- [ENTRIES SUPPLIED]
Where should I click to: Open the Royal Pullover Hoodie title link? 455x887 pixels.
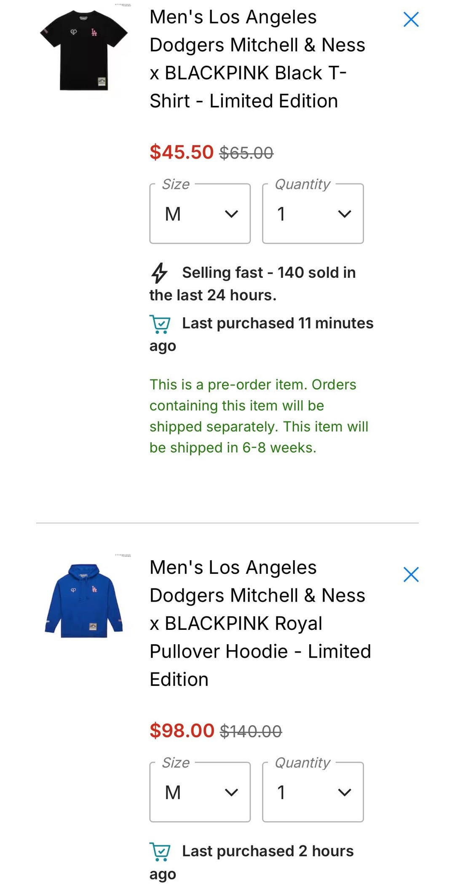point(260,623)
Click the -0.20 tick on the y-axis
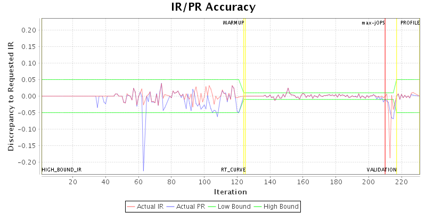Image resolution: width=426 pixels, height=213 pixels. pos(27,162)
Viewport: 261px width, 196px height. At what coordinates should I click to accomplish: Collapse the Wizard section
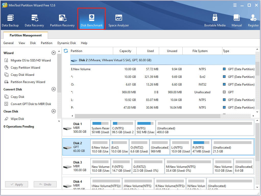tap(54, 53)
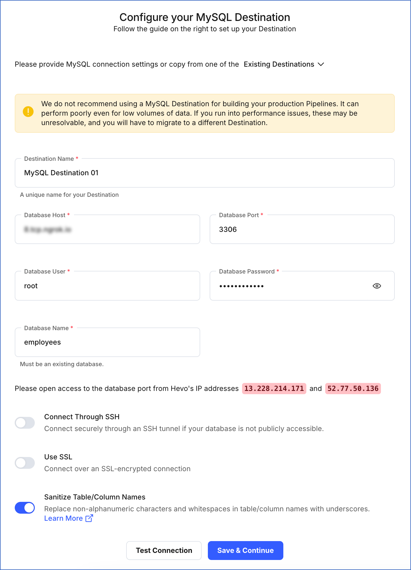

- [GOAL OF THE EXERCISE] Please set down the records exactly, and keep every image out of the copy.

- [TASK OUTPUT]
Where should I click to: Open the Royal Pullover Hoodie title link? 455x887 pixels.
point(260,623)
Click the -0.20 tick on the y-axis
Image resolution: width=426 pixels, height=213 pixels. pos(27,162)
Viewport: 261px width, 196px height. At what coordinates should I click to accomplish: Collapse the Wizard section
tap(54, 53)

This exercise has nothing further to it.